Audemars Piguet CEO Sees Bumpy Road for Watch Industry
On the first day of the Salon International de La Haute Horlogerie (SIHH) 2016, Audemars Piguet’s CEO François-Henry Bennahmias was relaxed. The Swiss watch industry has been feeling the effects of the rise of the Swiss franc against most currencies (making its products more expensive internationally) as well as a marked decline in demand from the Asian market over the past year and is now expected to post its first drop in exports in five years for 2015, but Bennahmias said his company has not been affected by the recent worsening economic market.
In fact, Bennahmias tells Blouin Lifestyle the watchmaker has “had a great year in 2015, it’s going to be a good vintage,” and adds the modus operandi for 2016 was to go ahead “full throttle.”
“We know exactly what we need to be doing and we are here to push further and to gain market share on the others,” he says.
But when it comes to the rest of the industry, the CEO was less optimistic: “Some brands will do great, and some brands will do even worse [than in 2015]. We are in a very shaky world right now, nobody can say what’s going to happen. Everybody will have to find their own way. It’s a big storm, some boats will go through it and some boats will go down.”
He then cautions: “Some brands could simply disappear, and if it’s not in 2016 it will be soon [after].”
Here are extracts from the interview:
On how Audemars Piaguet is managing to do well:
It’s a combination of different factors. Everything that we’ve put in place over the last four years is paying off. We have had a strategy that is very clear [reducing the number of new products launched each year; repositioning its gold watches to make them more affordable] and we’re not deviating from that. We’ve very focused and everybody knows where we’re going, at what speed and why, and I think that’s why we are successful. Also, because we are allowed to make our own choices, not like a big company which has to answer to outside shareholders, is a huge advantage for us. If we continue in our strategy, I believe we can come out of the storm better than before.
On the rising importance of women as customers:
They’re almost 30% of our sales.
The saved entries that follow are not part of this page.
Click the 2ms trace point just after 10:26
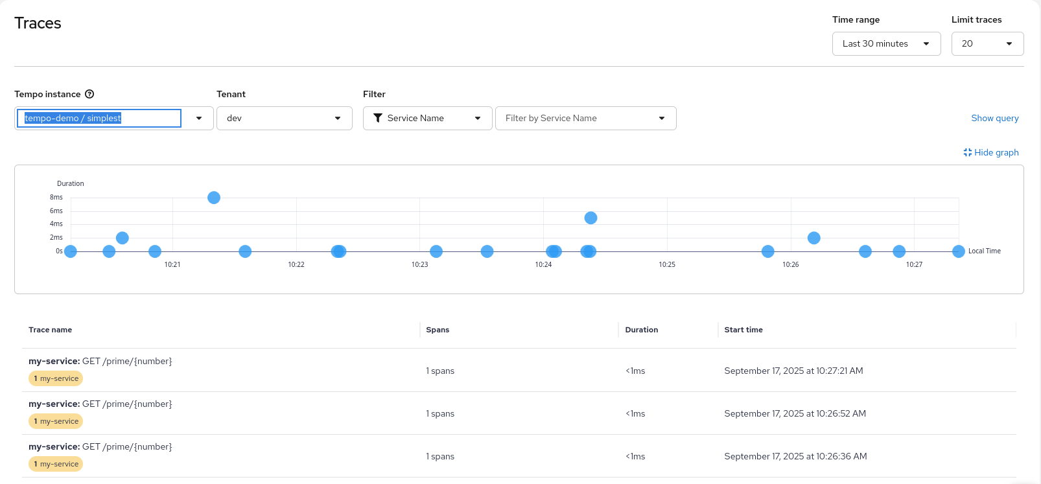[x=814, y=238]
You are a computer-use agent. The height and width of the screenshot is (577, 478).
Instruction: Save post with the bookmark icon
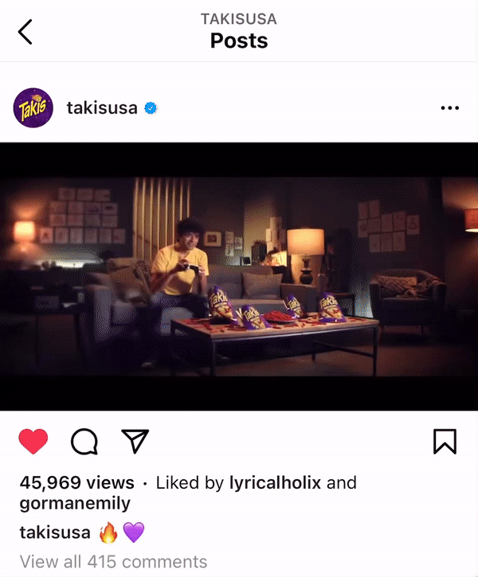[x=445, y=441]
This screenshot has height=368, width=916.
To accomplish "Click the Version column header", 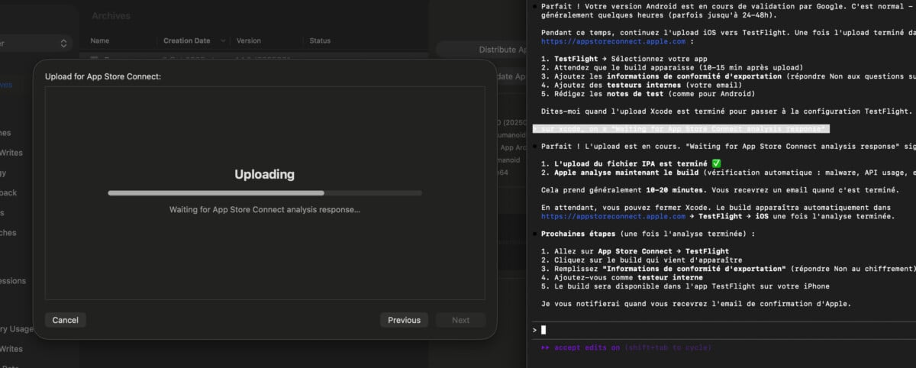I will coord(249,40).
Three years ago, they were maybe only representing 20% of our sales. We may go to 40-60%, maybe, but as we’re not going to increase production for many years — now at 40,000 watches a year — if we increase our ladies watches we need to decrease our men’s watches and that’s not something we really want to do.
On the situation of Asian retailers:
Hong Kong used to be one of the cheapest places in the world to buy watches. Their edge used to be competitive pricing, but they don’t have that anymore. They haven’t worked long enough on the value of the experience [of buying a watch], so business is going down. Chinese customers are no longer buying in Hong Kong, because they are buying in other places around the world, so they have to reinvent themselves. Luckily, we’re still doing OK in Hong Kong. We’ve had a decent year. Not great, but decent.
On where demand is coming from:
The Middle East market is still very active. Oil prices maybe going down, but sales are going up, big time. Japan is also doing better.
And if he had to buy only one Audemars Piguet watch this year?
The Royal Oak skeleton in rose gold, because I love rose gold and I was the one behind this one. So it’s going onto my wrist as soon as SIHH is finished.